Your eye doesn’t block blue light very well

Your eyes are really good at protecting themselves, but that doesn’t mean they can protect themselves from blue light – especially when you’re exposing yourself to it all the time. Within your eyes, your cornea and lens work together to block UV radiation – and they’re really good at it. In fact, your retina winds up exposed to less than one percent of the UV radiation to which you’re exposed – even if you’re not wearing UV-blocking sunglasses (not to say that sunglasses aren’t a crucial accessory when you’re looking to protect your eyes!).

Unfortunately, your lens and cornea don’t block blue light in the same way, so most – if not all – blue light passes straight through your cornea and lens and reaches the retina.

It could put you at risk for macular degeneration

Because that blue light is reaching your retina, it can damage the light-sensitive cells housed there. This causes vision changes that are similar to macular degeneration, one of the leading causes of vision loss and even blindness.

It’s just painful

If you’ve ever nursed a headache after hours spent in front of the computer, you’re certainly not alone. Staring at that short-wavelength, high-energy blue light creates “visual noise” that reduced contrast and makes your eyes strain.

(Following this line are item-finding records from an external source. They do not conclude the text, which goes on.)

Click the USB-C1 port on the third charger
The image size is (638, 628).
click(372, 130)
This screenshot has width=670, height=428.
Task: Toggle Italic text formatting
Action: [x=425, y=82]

Eye strain can also contribute to dry eyes and even prescription changes, so if you’re concerned with the amount of time you’re spending staring at a screen, it’s important to talk to your eye doctor.

You may need extra protection

If you’ve had cataract surgery, you may need to be especially wary of blue light. As your eyes age, your lens naturally begin to block some blue light, particularly the blue light that causes the most damage to your retina. That said, if you have cataract surgery, your surgeon may use a type of intraocular lens (IOL) to replace your natural lens, which may not offer you the blue light protection you need.

Talk to your surgeon or eye doctor about ways you can protect your eyes from blue light.